Search 211 Comments Log In/Create an Account

Comments Filter:

Either/or? (Score:5, Insightful)

by Gwala ( 309968 ) writes: <adam@PARISgwala.net minus city> on Monday January 23, 2012 @06:35AM (#38789535) Homepage

Does it have to be a either-or suggestion?
I could see this being useful as an accelerator - in the same way that GPUs can accellerate vector operations. E.g. memory that can calculate a hash table index by itself.
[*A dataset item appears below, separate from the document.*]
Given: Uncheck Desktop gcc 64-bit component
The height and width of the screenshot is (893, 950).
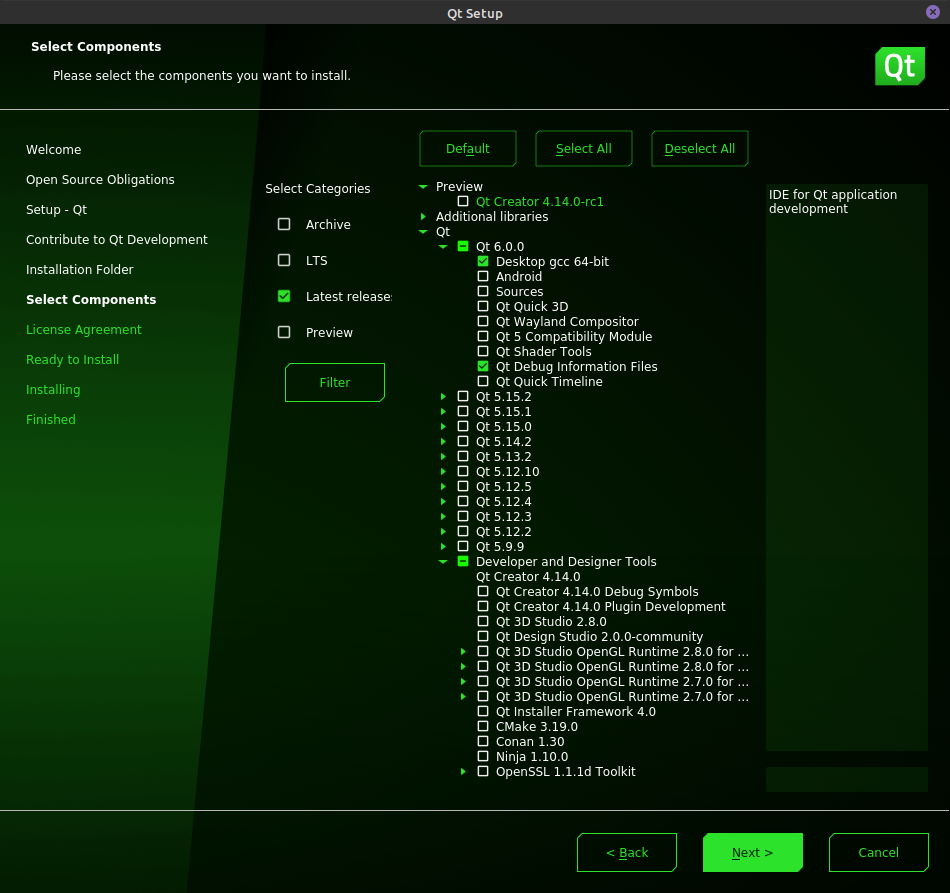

Stuffed in as a component of a larger system it could be a really clever breakthrough for incremental performance improvements.

performance vs. memory bandwidth (Score:2, Insightful)

by Anonymous Coward writes: on Monday January 23, 2012 @06:40AM (#38789557)

> "that trades 25 years of flexibility and performance for scads of memory bandwidth"
Right... because memory bandwidth isn't one of the greatest bottlenecks in current designs...

Re:Don't count this out yet (Score:4, Insightful)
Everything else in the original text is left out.